Moynihan called the deal, which stems from Countrywide loans with an original principal balance of $424 billion, “a major milestone in a March 27 interview on PBS television’s “Charlie Rose” program. He has booked more than $45 billion in costs to clean up the mortgage mess inherited from the purchase of Countrywide.
“If you think about the pie, or the piece being this big, we’ve been chopping it down to less and less,” Moynihan said in the interview. “There’s a couple pieces of mortgage litigation left, but the lion’s share of it has gone through” the bank’s earnings, he said.
Unresolved demands that Bank of America repurchase mortgages dropped 39 percent to $17.1 billion as of March 31, driven by demands extinguished in the Fannie Mae deal, according to company filings.
Lawrence Grayson, a Bank of America spokesman, declined to comment about the court hearing on the settlement.
AIG and other opponents have asked Kapnick in court papers to reject the settlement. They call it a “pennies-on-the-dollar bargain” for the bank because losses to the securitization trusts at issue in the case are expected to be more than $100 billion.
They also claim BNY Mellon violated its responsibilities to investors by putting its own interests and the interests of its “business partner,” Bank of America, ahead of the interests of investors.
“The trustee acted unreasonably by failing to investigate material facts, by failing to use its leverage to obtain a larger settlement and by merely rubber stamping a settlement that was negotiated by a minority investor group,” the opponents said.

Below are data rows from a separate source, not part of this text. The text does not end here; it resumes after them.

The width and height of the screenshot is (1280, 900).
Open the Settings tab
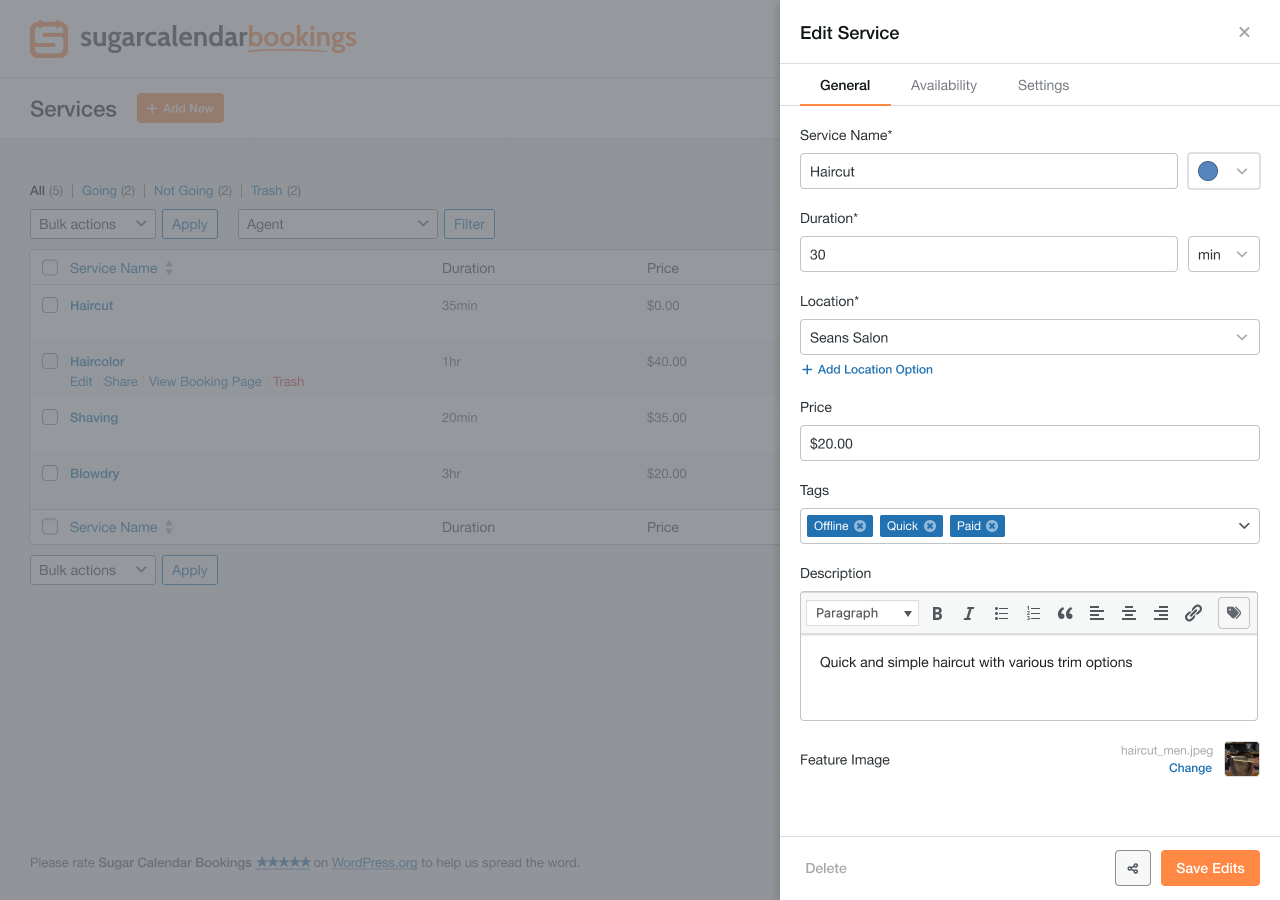click(1043, 85)
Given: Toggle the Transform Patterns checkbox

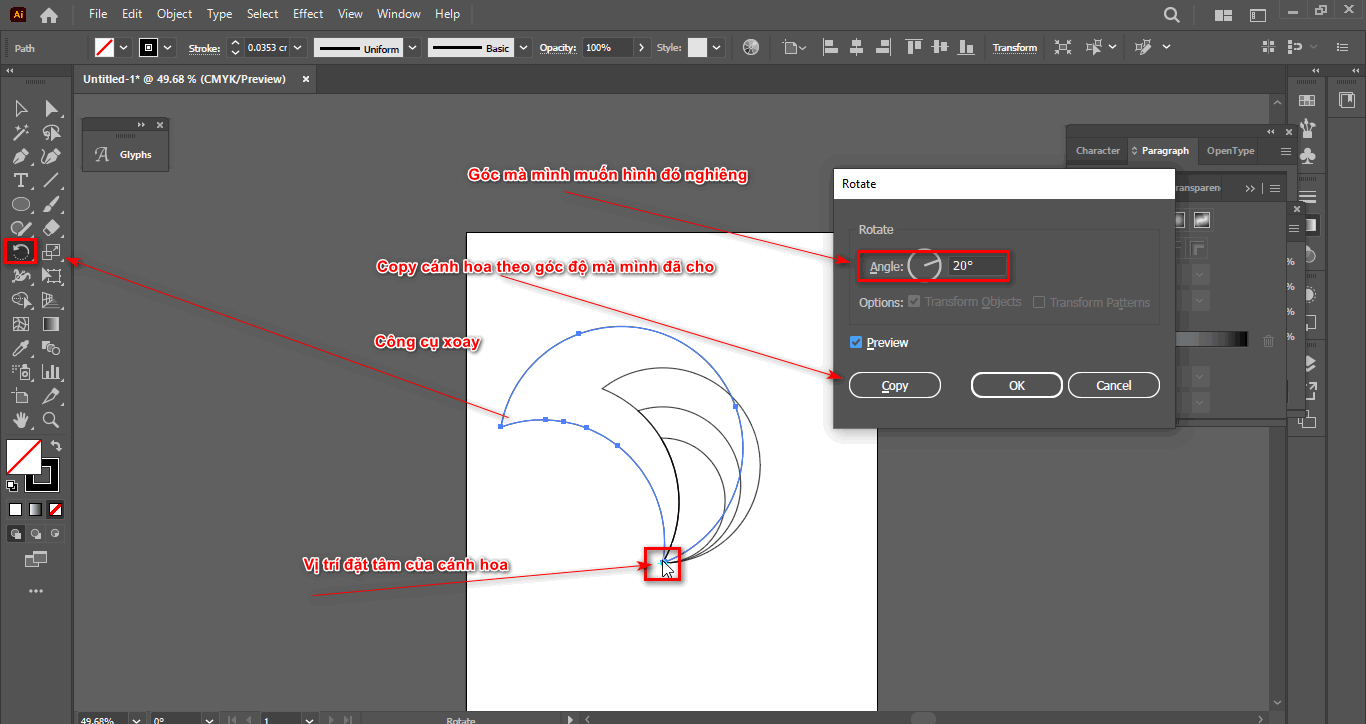Looking at the screenshot, I should [x=1039, y=302].
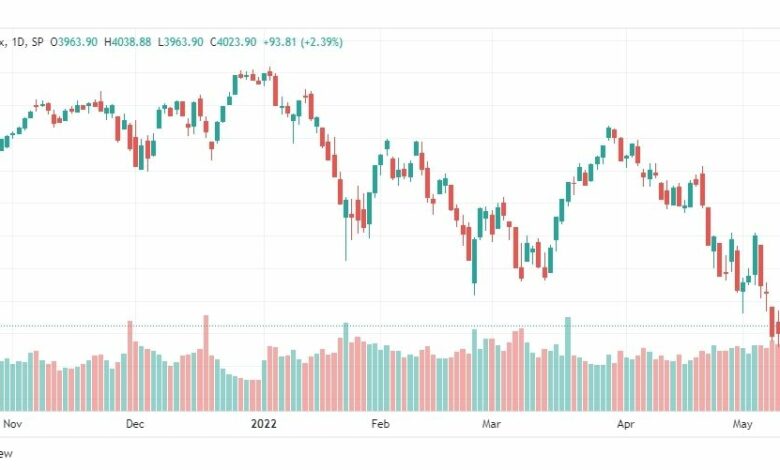Select the tallest green volume bar in mid-March
The image size is (780, 470).
tap(568, 364)
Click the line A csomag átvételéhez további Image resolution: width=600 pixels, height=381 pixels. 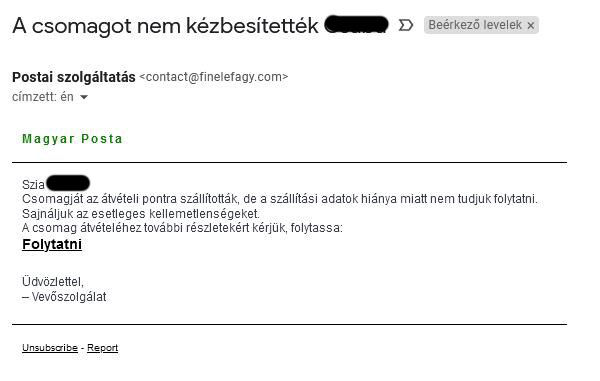(183, 228)
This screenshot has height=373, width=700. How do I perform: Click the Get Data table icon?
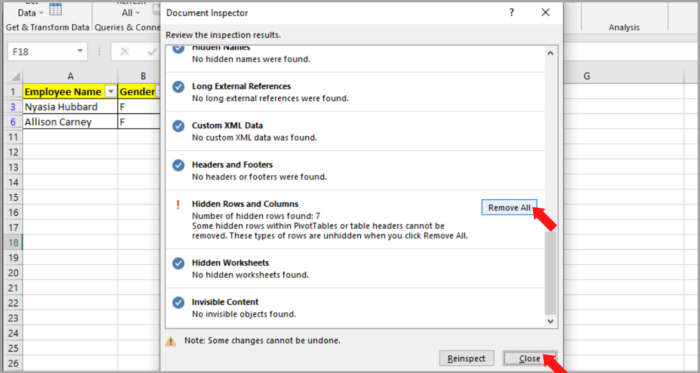[x=56, y=9]
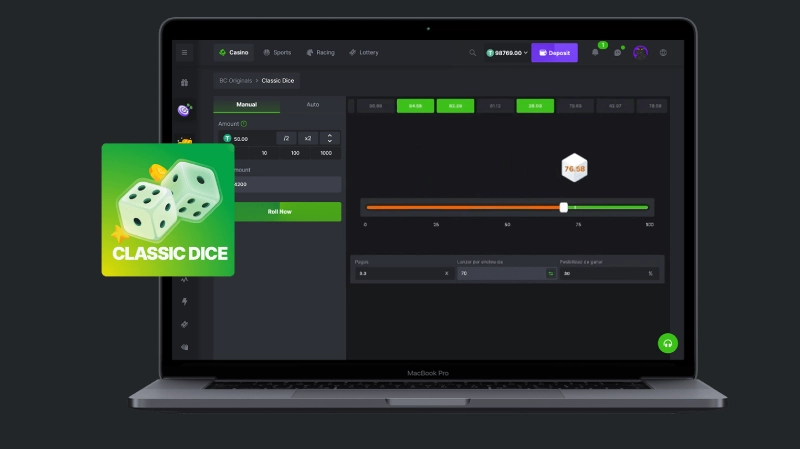Open the chat bubble icon

click(x=618, y=52)
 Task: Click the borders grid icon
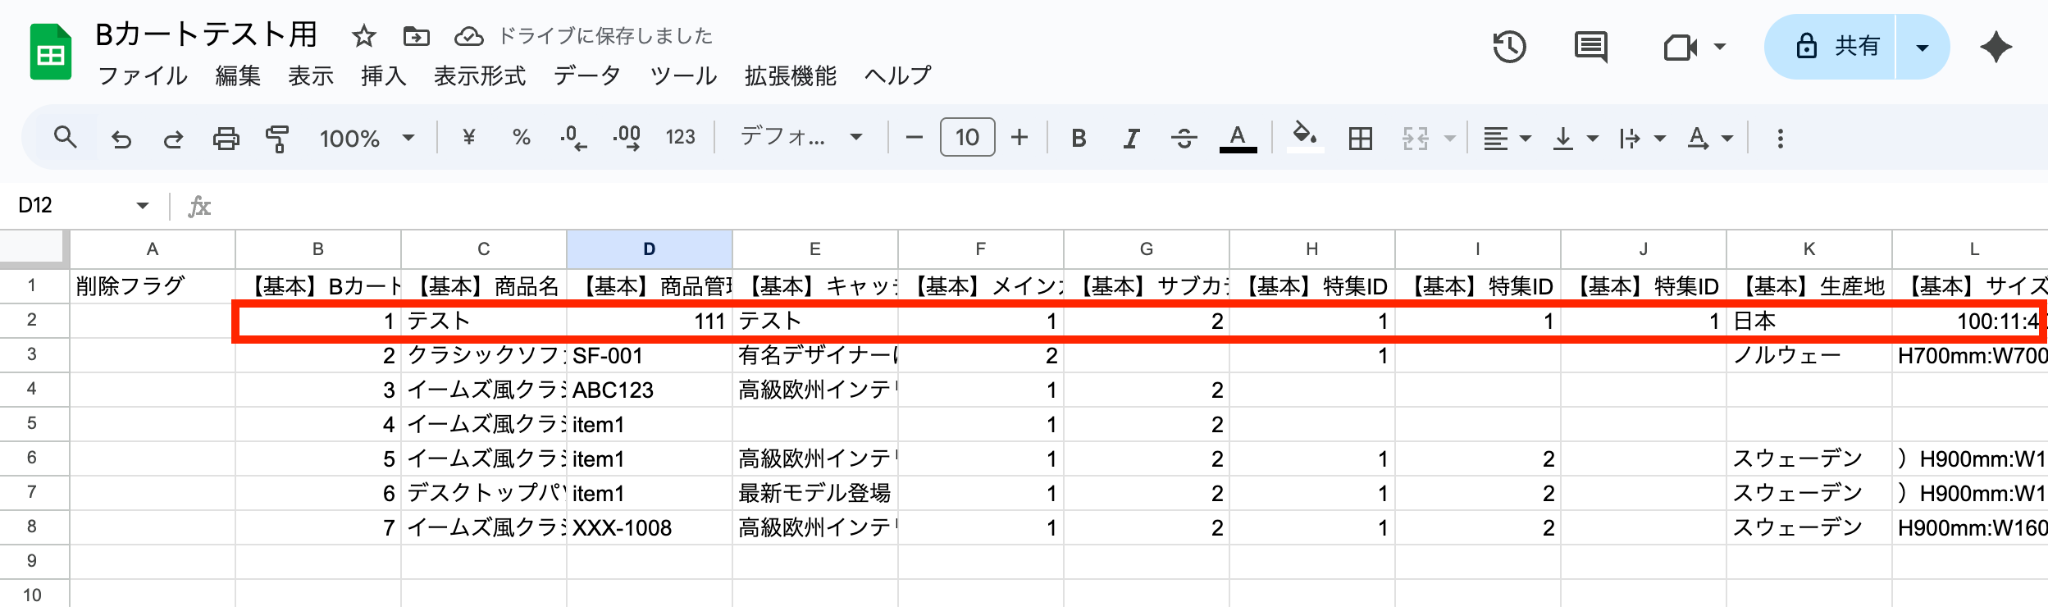[x=1360, y=138]
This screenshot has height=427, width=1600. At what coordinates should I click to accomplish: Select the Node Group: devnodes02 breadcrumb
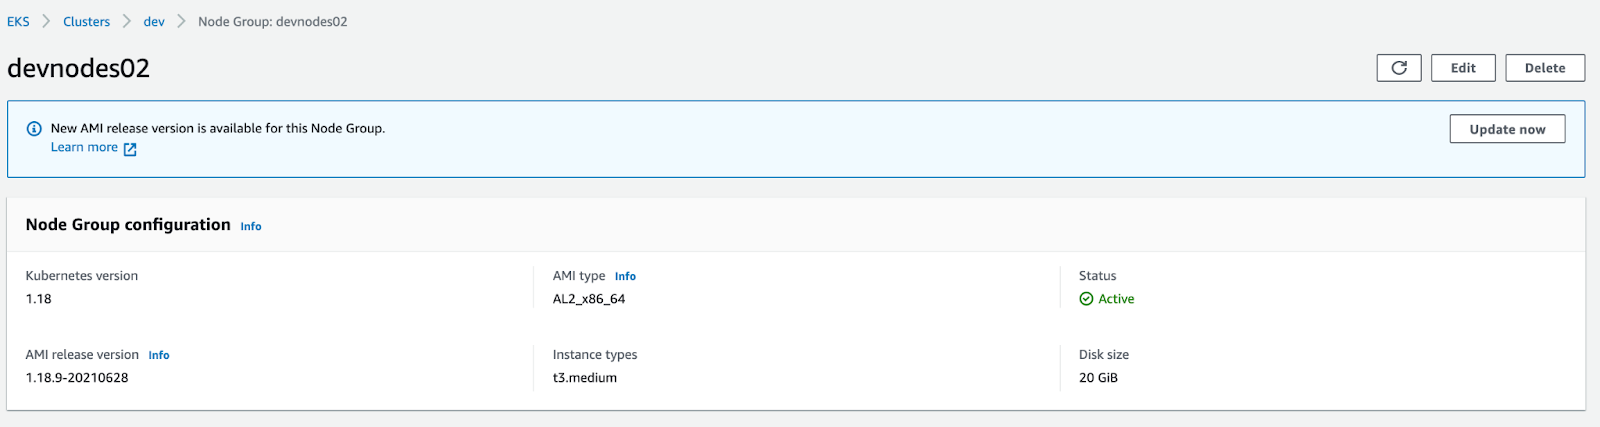click(x=272, y=21)
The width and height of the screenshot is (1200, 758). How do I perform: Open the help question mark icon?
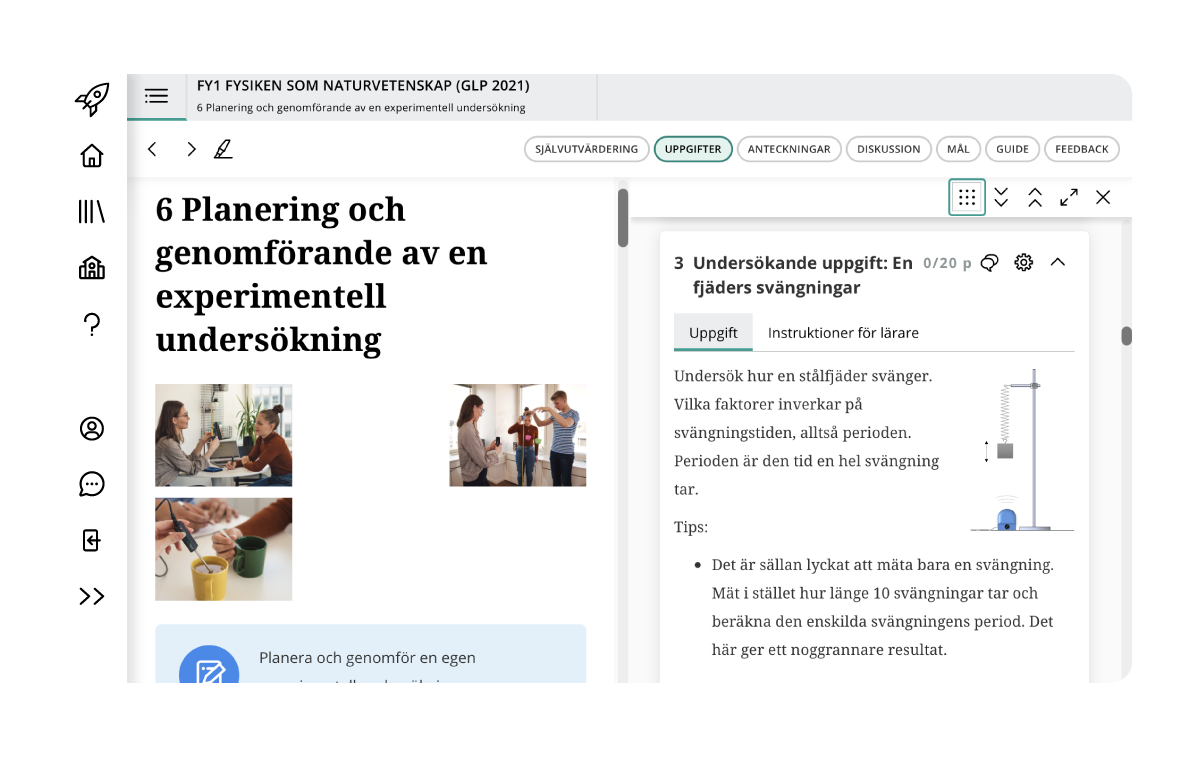pos(92,324)
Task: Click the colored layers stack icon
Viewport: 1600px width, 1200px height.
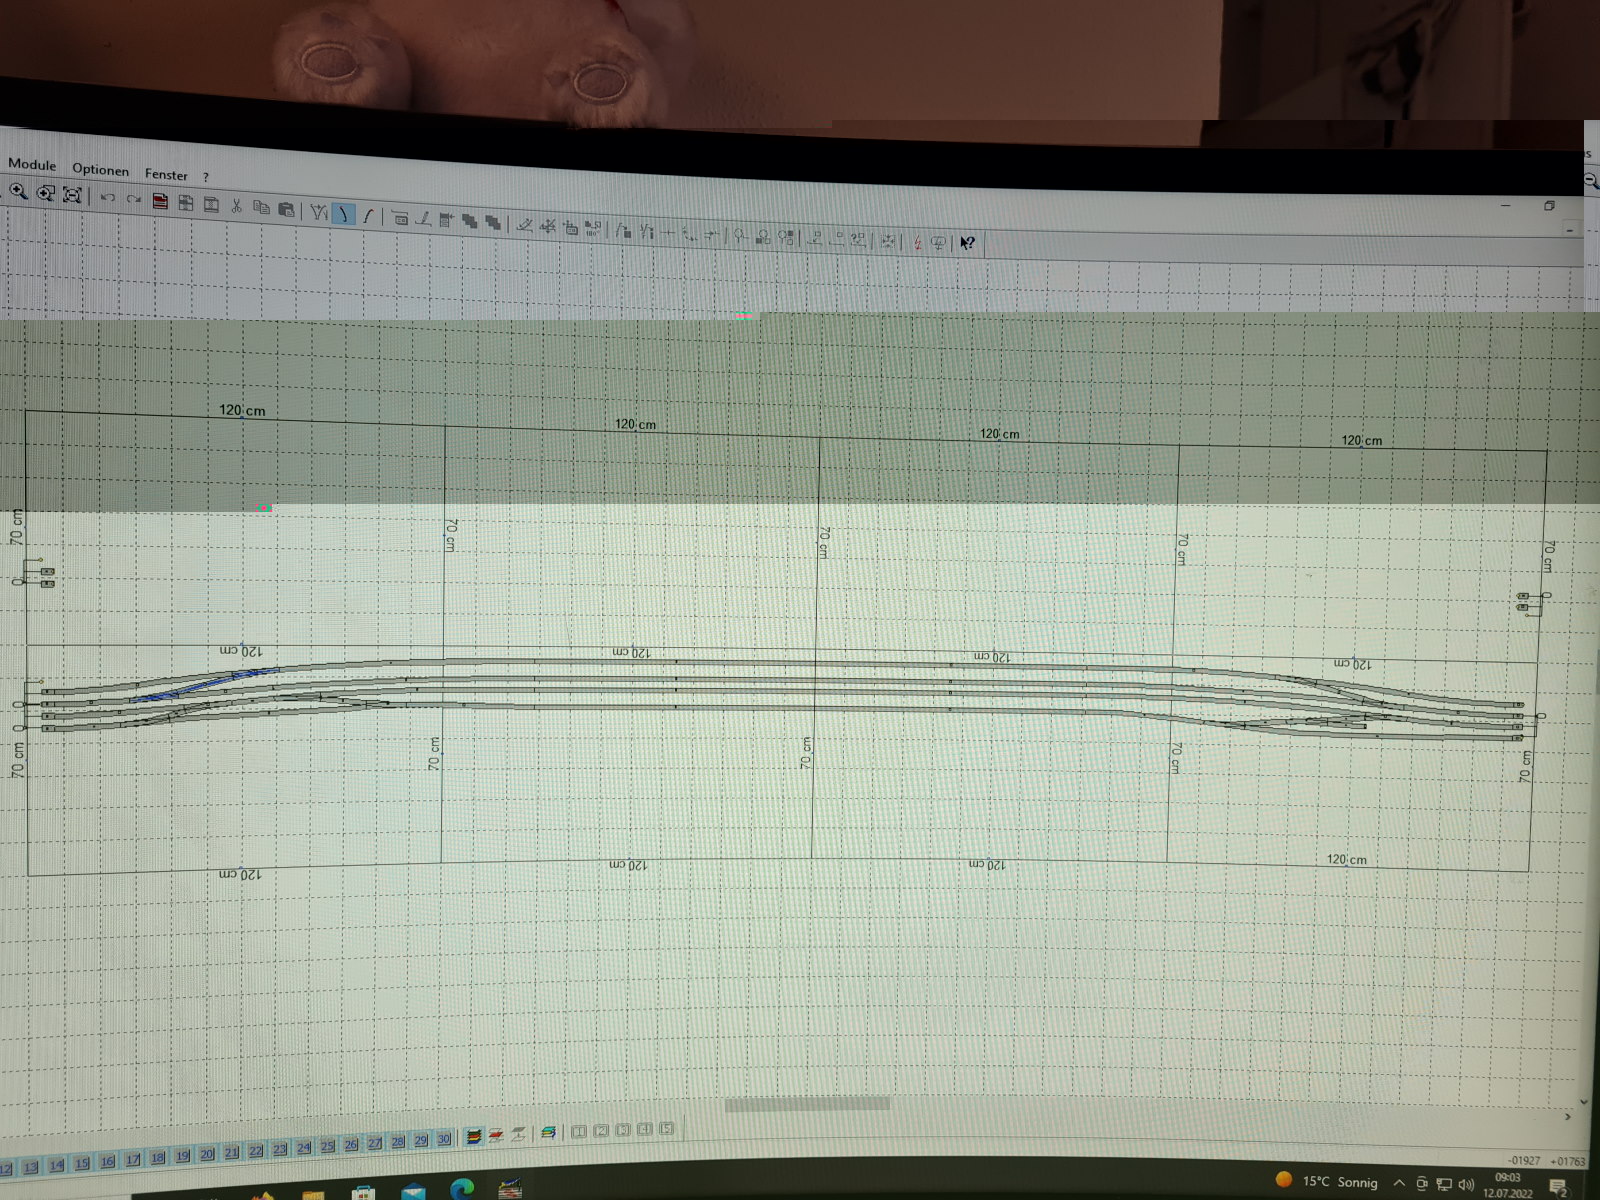Action: [x=474, y=1137]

The investor group supporting the deal, which also includes Pacific Investment Management Co., Goldman Sachs Asset Management and MetLife Inc., called the opponents a “vocal minority.” Out of tens of thousands of investors, only 10 filed objections, they said in court papers, and many of them, including New York-based AIG, are pursuing separate litigation against Bank of America and BNY Mellon.
“Rejection of this landmark settlement would plunge thousands of innocent investors and hundreds of trusts into decades of potentially fruitless litigation that could well end in Countrywide’s bankruptcy and a resulting scramble among its creditors over assets which are far less than the $8.5 billion payment,” they said.
Gradman said the claims are worth more than $8.5 billion and that assumptions used to justify the settlement have been undermined by court rulings since the deal was reached. The investor group and BNY Mellon agreed to the settlement to avoid a drawn-out fight with Bank of America and preserve business relationships with the lender, Gradman said.
Kevin Heine, a BNY Mellon spokesman, declined to comment on that claim, and lawyers for the investor group backing the settlement didn’t respond to requests for comment on it.
The advantage for Bank of America and the supporters is that the standard for approval is whether BNY Mellon’s decision to enter into the settlement was reasonable. That’s a deferential standard that will be difficult for opponents to overcome, whatever the settlement’s flaws, said Gradman.
The case is In the matter of the application of the Bank of New York Mellon, 651786-2011, New York State Supreme Court, New York County (Manhattan).